In light of recent events surrounding student safety on campus, CSU Bakersfield Campus Advocate Vanessa Corona and Title IX coordinator Claudia Catota share what resources students can access to seek help when witnessing or experiencing sexual misconduct.

Claudia Catota, who serves as CSUB Title IX coordinator and assistant to the president, says that if students feel like they’re being targeted or a victim of a crime, they should report it.
Students are able to contact Catota directly to file a complaint against another person.

As the Title IX coordinator, Catota investigates harassment’s, accusations of discrimination, sexual misconduct upon college students.

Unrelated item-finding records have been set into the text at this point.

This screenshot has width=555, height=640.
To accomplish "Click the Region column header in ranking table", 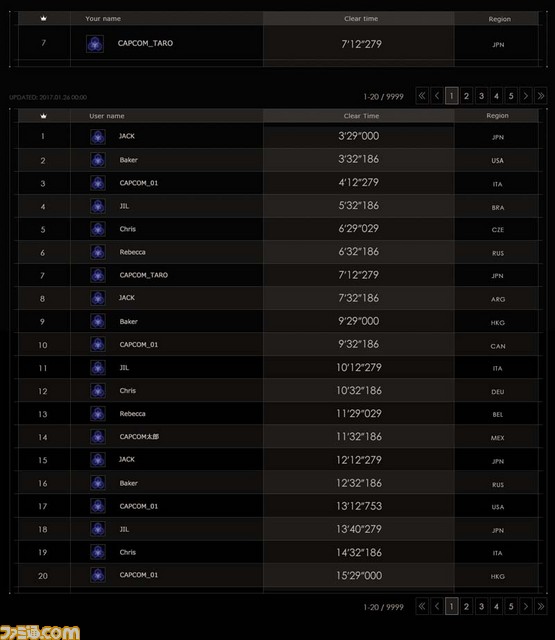I will click(x=497, y=116).
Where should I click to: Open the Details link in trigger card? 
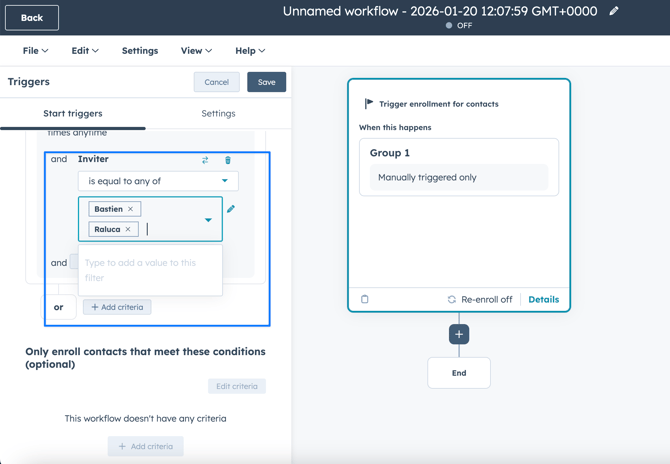click(543, 299)
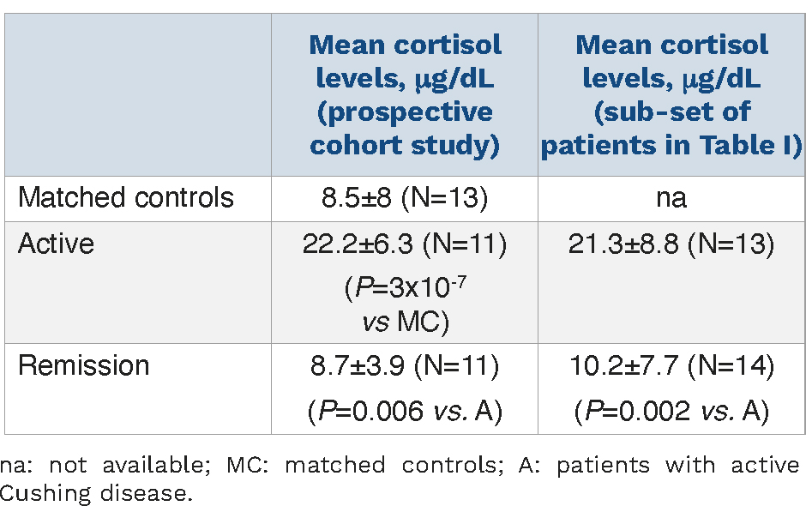Click the "Remission" row label

coord(83,366)
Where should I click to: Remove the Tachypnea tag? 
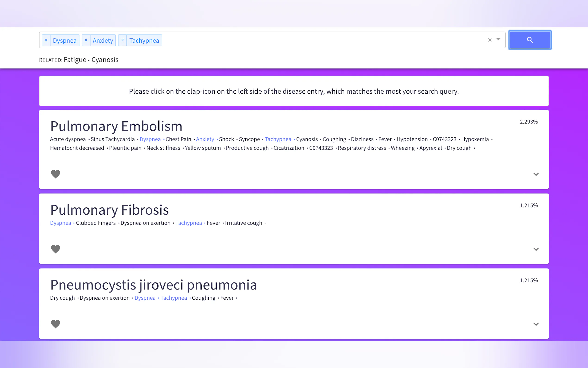coord(123,40)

“The crime doesn’t necessarily have to happen on campus. As long as it is a CSUB student, they can come and see us for resources,” Catota said.

Title IX is a federal law that was established in 1972. The law protects student rights against discrimination of sex, gender, or sexual orientation in activities and educational programs organized by CSUB. Title IX protects students against sexual harassment, sexual discrimination, gender discrimination, stalking, domestic violence, rape, sexual assault and gender equity in athletics.

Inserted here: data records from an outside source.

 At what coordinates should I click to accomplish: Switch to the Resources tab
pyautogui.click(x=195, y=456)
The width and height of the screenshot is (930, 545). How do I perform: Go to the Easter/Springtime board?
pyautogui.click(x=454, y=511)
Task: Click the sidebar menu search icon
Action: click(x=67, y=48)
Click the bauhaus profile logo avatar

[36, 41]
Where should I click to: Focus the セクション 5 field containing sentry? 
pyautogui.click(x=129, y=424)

“Within the past five years or so, it has really evolved into encompassing sexual assault on college campuses, and it really came about as a response to a lot of student activism on different college campuses when universities weren’t responding to allegations to sexual assault adequately,” said Catota. “Universities are now being held accountable for these types of complaints.”

When dealing with sexual misconduct, both Corona and Catota believe University Police Department, the counseling center, and even stopping by either of their offices are fundamental resources students should take advantage of.

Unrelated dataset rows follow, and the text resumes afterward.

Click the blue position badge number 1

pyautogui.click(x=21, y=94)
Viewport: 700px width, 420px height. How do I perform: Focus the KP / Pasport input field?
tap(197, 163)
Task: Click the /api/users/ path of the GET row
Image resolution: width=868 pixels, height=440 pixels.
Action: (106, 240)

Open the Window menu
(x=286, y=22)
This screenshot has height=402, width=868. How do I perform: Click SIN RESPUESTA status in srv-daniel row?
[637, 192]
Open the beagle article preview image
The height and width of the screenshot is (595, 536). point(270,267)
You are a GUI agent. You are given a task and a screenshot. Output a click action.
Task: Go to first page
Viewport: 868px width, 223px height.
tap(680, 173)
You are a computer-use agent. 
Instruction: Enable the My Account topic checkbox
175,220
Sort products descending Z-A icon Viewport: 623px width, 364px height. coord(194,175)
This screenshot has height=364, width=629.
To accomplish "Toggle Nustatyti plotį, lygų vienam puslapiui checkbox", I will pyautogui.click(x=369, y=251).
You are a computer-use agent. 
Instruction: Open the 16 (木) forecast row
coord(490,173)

“No one deserves that. We want folks to know if they do come forward or do feel uncomfortable, knowing these places will never make this your fault. Even if it does take a little time, the awareness is out there,” Campus Advocate Vanessa Corona said. “We know things are happening so people can say something about it because each of us is one person.”

Corona said that if a student doesn’t feel confident in themselves about intervening in a situation, it’s okay to notify a staff member or to call the University Police Department.

“I want all of us to be equal in trying to prevent these things from happening. We know these things won’t happen if we continue to hold people accountable. We need for people to not feel concerned or scared when they come to school,” Corona said. “This should be a safe place, and it should be a learning environment.”

Corona encourages students to report these incidents to UPD. In any of those situations where a student may be uncomfortable giving their names to UPD, they’re also able to go to Corona to speak in a more confidential environment.

As a campus advocate and education coordinator at CSUB, Corona is able to help with Title IX, proceeding with law enforcements, or going to court dates if any sexual misconduct incidents were to happen to any student.

“Offenders are often repeat offenders. They’ve done it before and they know they’ve gotten away with it, so they continue to do so,” said Corona.
Corona wants students to know that if these situations do happen to them, it is not their fault.

“We want there to be that cohesion. We never want people to think there’s one person to talk to. There is a support team,” she said. “Sometimes we might be in situations where there’s less than positive people around. Call a friend, get a safety escort on campus. Don’t be afraid to use those resources. Don’t ever turn a blind eye.”

Corona is located in Rohan Hall 102 and Catota is located in the Office of the President.